How Patty Hearst went from wealthy heiress to gun-toting, bank-robbing, radical militant of the Symbionese Liberation Army.

Patty Hearst’s booking photo following her arrest in San Francisco. September 19, 1975.
In 1974, a group of left-wing radicals calling themselves the “Symbionese Liberation Army” stormed into the Berkeley, California apartment of publishing heiress Patty Hearst and, after smashing a wine bottle across her fiancée’s face, dragged her away into the night.
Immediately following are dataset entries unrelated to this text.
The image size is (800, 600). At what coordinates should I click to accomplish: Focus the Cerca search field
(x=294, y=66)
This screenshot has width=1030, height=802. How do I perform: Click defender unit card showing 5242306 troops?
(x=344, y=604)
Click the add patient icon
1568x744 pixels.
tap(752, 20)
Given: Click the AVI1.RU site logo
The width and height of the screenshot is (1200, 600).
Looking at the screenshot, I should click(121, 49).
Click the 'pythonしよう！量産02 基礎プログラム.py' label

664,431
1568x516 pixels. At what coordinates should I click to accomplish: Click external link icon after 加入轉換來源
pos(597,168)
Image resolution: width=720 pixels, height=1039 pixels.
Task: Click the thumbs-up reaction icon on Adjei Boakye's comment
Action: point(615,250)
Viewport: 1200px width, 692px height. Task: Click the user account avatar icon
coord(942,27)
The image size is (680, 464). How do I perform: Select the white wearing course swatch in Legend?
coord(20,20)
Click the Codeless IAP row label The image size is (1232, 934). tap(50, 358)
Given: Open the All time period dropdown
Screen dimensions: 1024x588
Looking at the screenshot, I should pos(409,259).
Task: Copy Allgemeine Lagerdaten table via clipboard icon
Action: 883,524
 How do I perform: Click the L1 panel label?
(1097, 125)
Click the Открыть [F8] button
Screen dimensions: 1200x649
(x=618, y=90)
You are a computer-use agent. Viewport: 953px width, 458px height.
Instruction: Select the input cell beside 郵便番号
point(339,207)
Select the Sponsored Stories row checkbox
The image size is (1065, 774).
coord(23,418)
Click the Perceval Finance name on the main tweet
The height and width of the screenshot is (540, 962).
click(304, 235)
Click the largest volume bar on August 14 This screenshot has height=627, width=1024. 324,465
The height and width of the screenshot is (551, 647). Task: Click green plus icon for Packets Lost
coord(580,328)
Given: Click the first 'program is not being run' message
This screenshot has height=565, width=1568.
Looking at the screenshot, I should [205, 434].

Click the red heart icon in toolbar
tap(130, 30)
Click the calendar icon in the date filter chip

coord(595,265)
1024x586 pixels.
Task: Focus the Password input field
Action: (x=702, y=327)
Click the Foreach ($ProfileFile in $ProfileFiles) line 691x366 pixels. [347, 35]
Who these people were and what happened to their “victim” after they ran off with her, has since become the stuff of American legend.
In the space of just a few months, a wealthy white woman from a famous family was abducted, converted to revolutionary Maoism, started making videos denouncing her own father as a pig and then joined her comrades in a series of violent bank robberies.
Later, when a third of her fellow revolutionaries died in a shootout with police on live TV, the manhunt for Patty Hearst occupied daily media coverage and finally ended with “Comrade Tania,” as she now called herself, being captured and charged for her crimes.
The Revolutionaries Of The Symbionese Liberation Army

An F.B.I. wanted poster provides information about several Symbionese Liberation Army members, including Patty Hearst.
In 1973, a small group of young, radical, self-proclaimed anti-fascists in California founded the Symbionese Liberation Army (the group had existed in a nascent form since 1971, according to some).
Most were former Berkeley students like Nancy Ling, who came from an upper-middle-class family in San Francisco and got an English degree in 1967. In 1973, she was working at an orange juice stand on the Berkeley campus.
Camilla Hall was a social worker from Minnesota who had quit her job and moved to Berkeley, where she lived off her family’s trust fund and wrote radical poetry as well as created line drawings that she tried to sell on the street.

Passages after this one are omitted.